Blindness, José Saramago tr. Giovanni Pontiero
Bland but emotionally charged. Featureless but unforgettable. Brutal.
Strangely, but believably, more about shit than eyes.
The Good Earth, Pearl S. Buck
Alright, so first of all, it's really, really long. cf. Proust
Second of all, there's the language. Here's a quote.
Now it was a curious thing that she who had been so composed always and had lived content so far as Wang the Tiger knew or cared, now when she saw this new courtesy in the man seemed moved in some strange way.
This is a typical sentence. Do you see the weirdness? The weirdnesses? Is it not now a curious means that this language employs to move us as it does to some such place as it wishes to move us?
So first of all, it's really long.
Second of all, it's really, really poetic cf. Rohinton Mistry.

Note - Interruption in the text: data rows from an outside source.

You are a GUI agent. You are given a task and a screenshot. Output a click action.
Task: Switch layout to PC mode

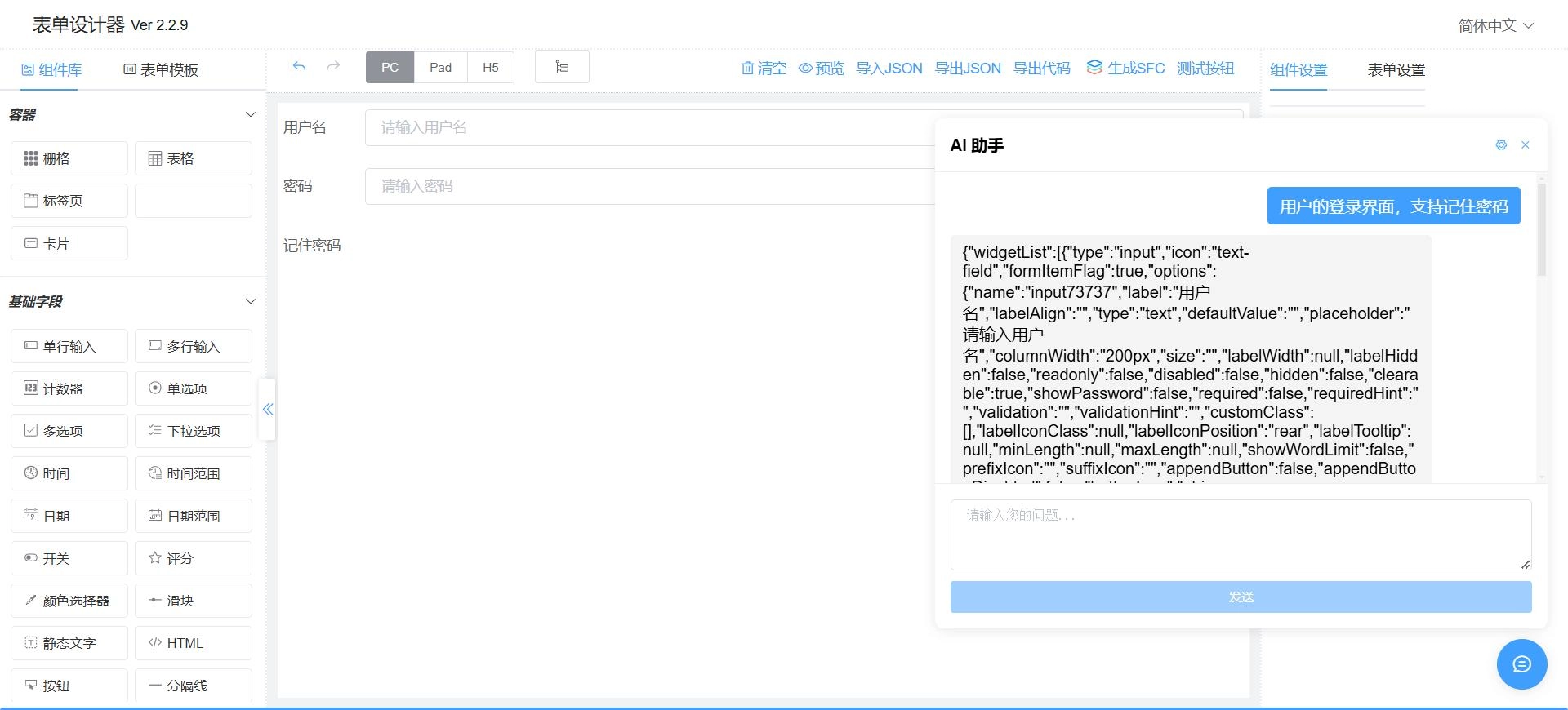point(390,68)
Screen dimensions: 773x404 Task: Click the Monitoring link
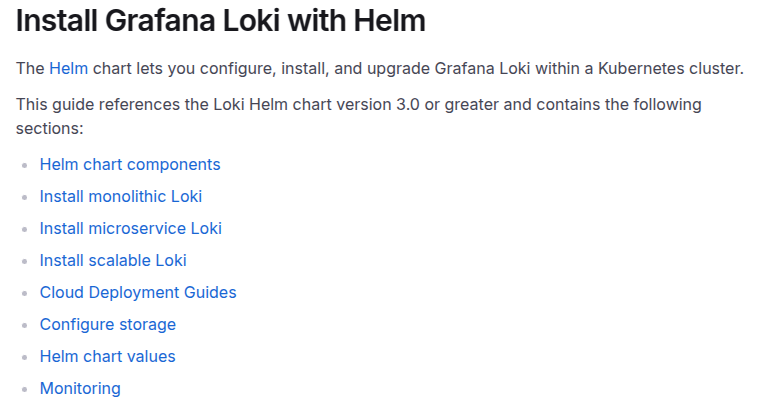click(x=80, y=388)
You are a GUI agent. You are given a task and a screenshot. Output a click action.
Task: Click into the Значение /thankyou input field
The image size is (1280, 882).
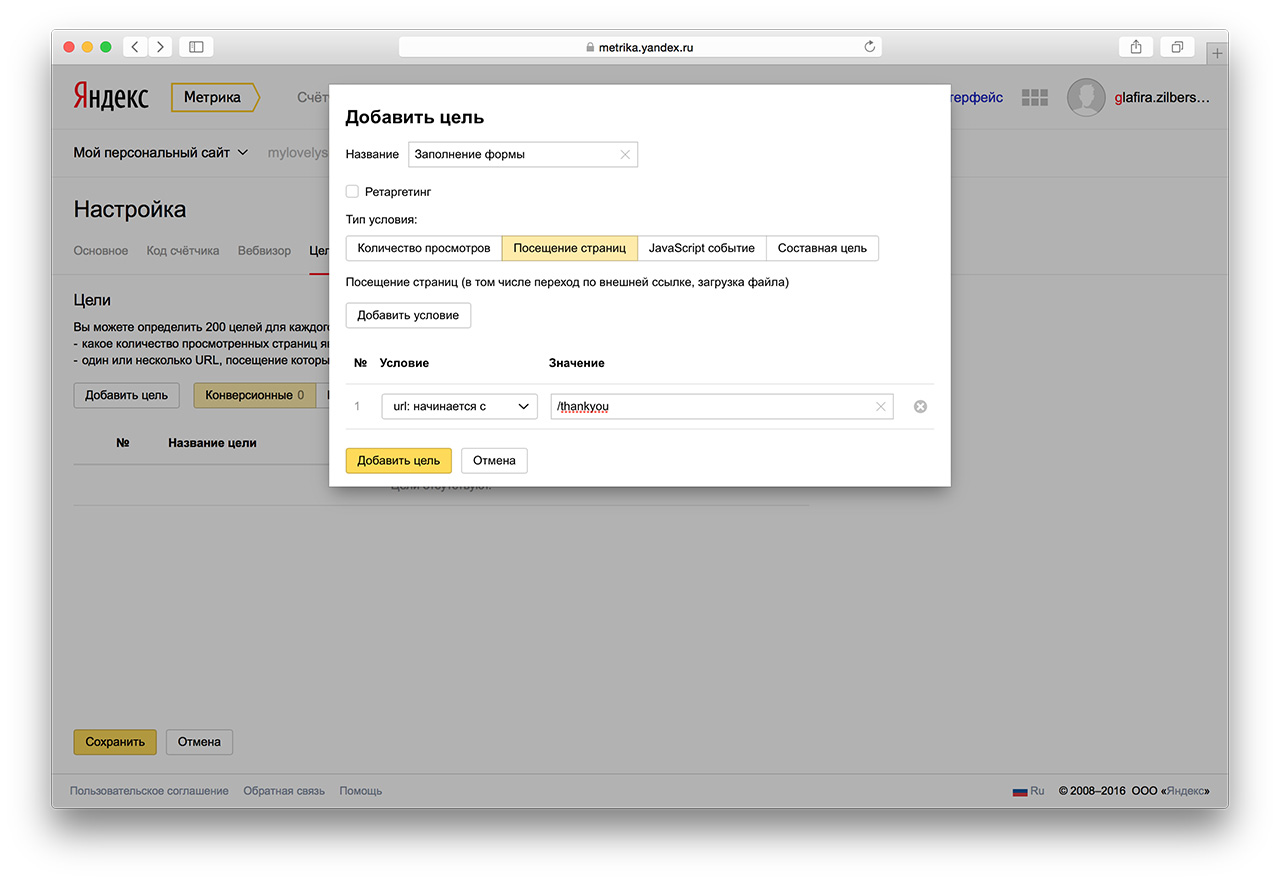[x=710, y=406]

I mean so poetic I'm impressed because when I think of this author with such obvious command of one language writing for so long under the influence of another language and keeping this influence consistent and composed, I'm rather overwhelmed with how much concentration it must have taken.

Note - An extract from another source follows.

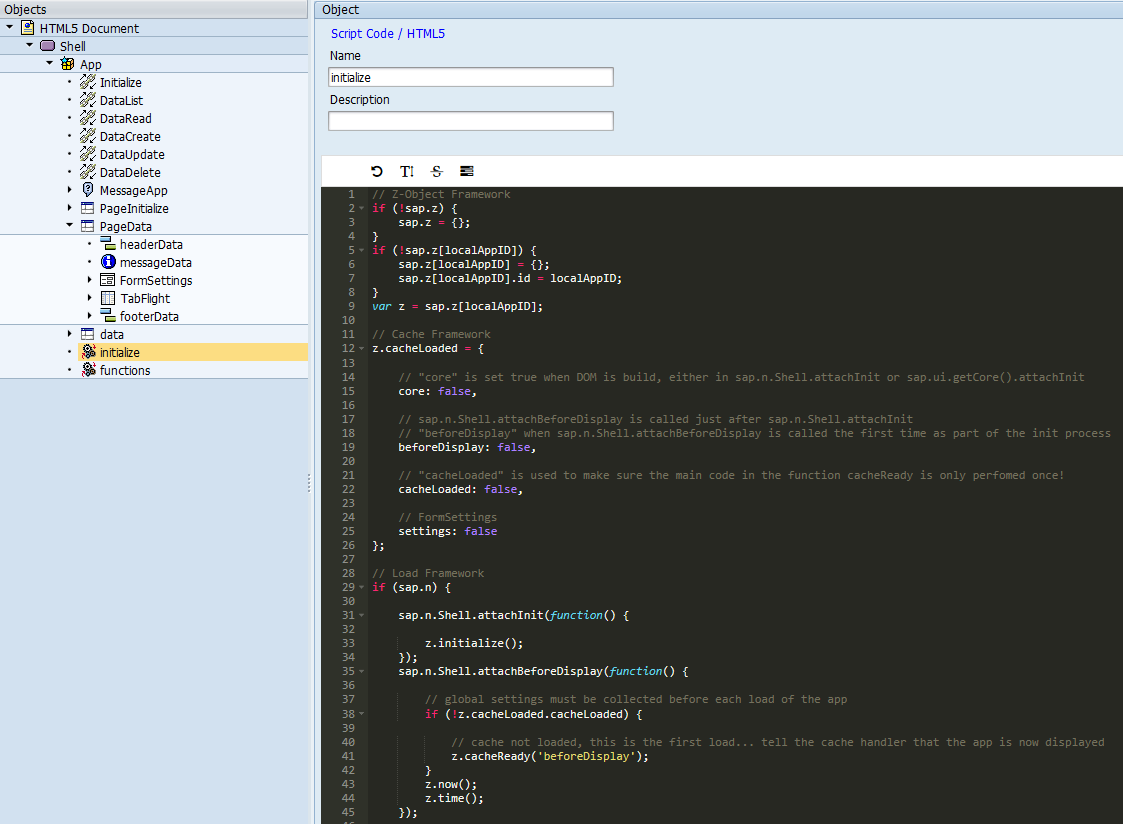Click the strikethrough icon in the editor toolbar

tap(436, 171)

So: do we read books because we want to be overwhelmed with the concentration they must have taken?
These are three stories of three men, a grandfather, a father and a son. Within the three stories are multiple smaller stories, many of other people.

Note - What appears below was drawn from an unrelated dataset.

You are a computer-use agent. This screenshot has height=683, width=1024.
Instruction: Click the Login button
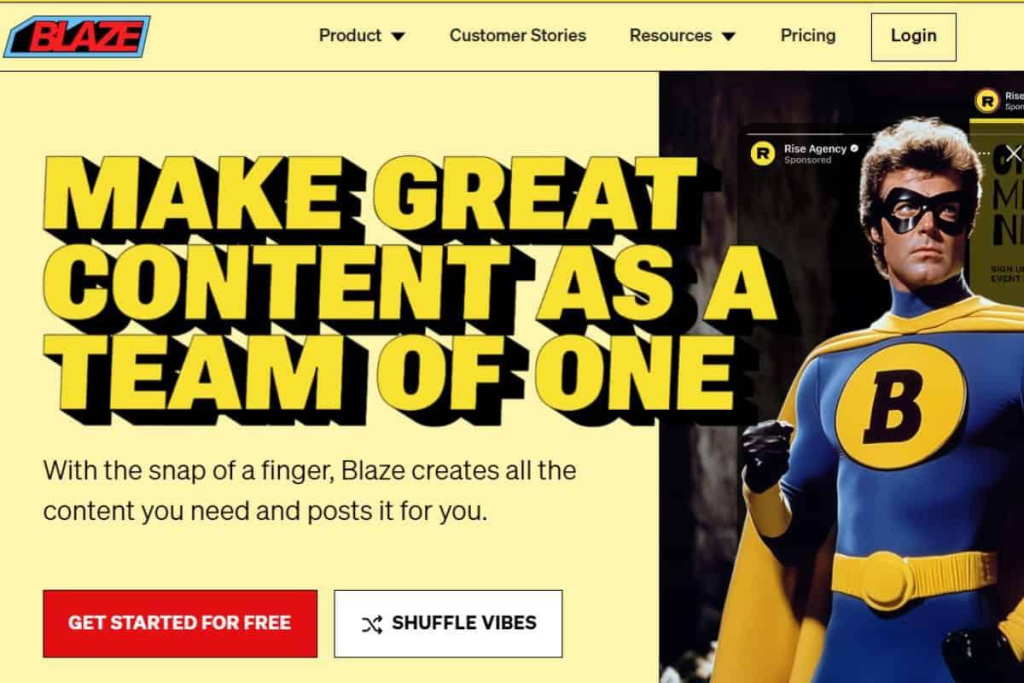coord(914,37)
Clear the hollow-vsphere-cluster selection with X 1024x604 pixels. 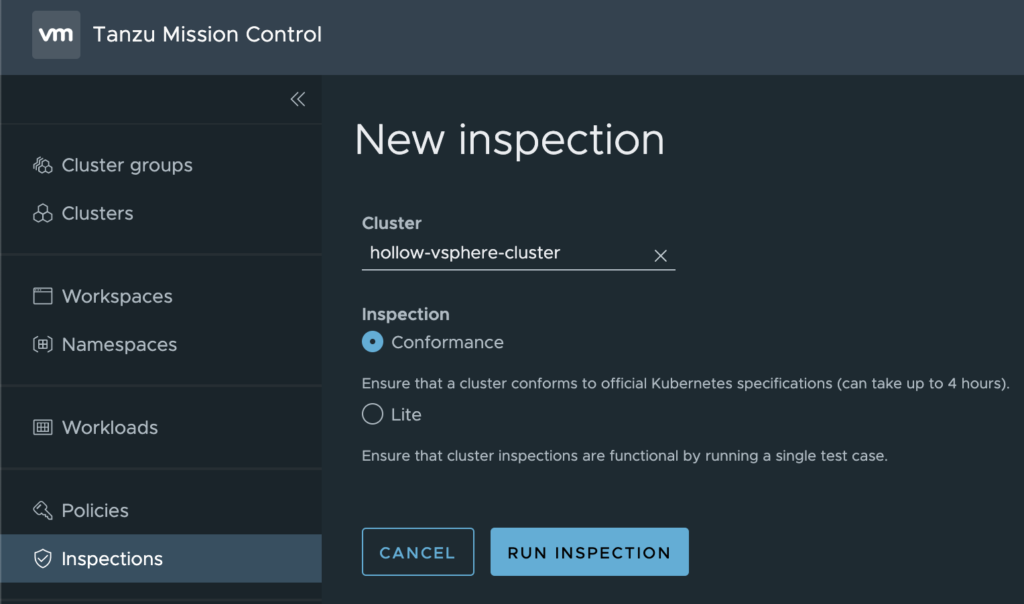[660, 255]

I read this book because I liked the big stories and many of the little stories. And I liked feeling overwhelmed by the effortless command of the influence of one language over another language that when I stopped to think about it, must have taken an immense effort, but which when reading the stories, was effortless.
The Terror, Dan Simmons
Having trouble saying this: it's not very satisfying, but it's rilly, rilly good.
It's like there's a bunch of loose ends that don't get... Andy told me, just before he lent it to me, that he wished he could read it faster because he was just at the part where all the loose ends were being tied up and he couldn't wait to find out why everything happened.
I didn't find out why anything happened.
Here are my gripes: Who sailed The Terror to its final resting place? Why did C. never learn of H.’s fate? Did Lt. CdV and team make it? Why did the thing attack in the order it did? Under what conditions did the "two poisons" in the Goldner cans kill? Why were we told of the two American girls with double joints? And the quack doctor? Why was there emphasis on the food in Lt. JI.’s stomach and in the esquimaux’ stomachs, as well as insistence on the secrecy of these facts, when these facts were never used?
For every one of these questions, I was just dying with curiosity for up to 700 pages, and none of them have even the remotest hint of an answer on a silver platter.
And yet, there is nothing like this book and I am, like Stephen King, in awe of Dan Simmons. I do recommend.
The Wind in the Willows, Kenneth Graham
I thought this would be like Watership Down.
But in Watership Down... weren't the rabbits just rabbits? Like speaking rabbits, but anatomically rabbits?
Here... what are these things? They can row boats and drive motor cars. And if he puts on some rags, a male toad can be mistaken for a human woman.
And yet, they live in burrows. Although some in great houses. What size are they? How many fingers do they have? These things bothered me, because I would find my image of Toad, or Mole and things would go fine until suddenly they turned too human, and then too toady, and I'd have to stop and work on my mental image a bit. Irritating.
I didn't like it.
The Handmaid's Tale, Margaret Atwood (x2)
Better than the first time, but not as good as Oryx and Crake.
Maddening. It doesn't "end." Nothing really happens.
But the writing is good. Kunderesque, I'd say, which is unfair to contemporaries. Kunderesque, just not tense.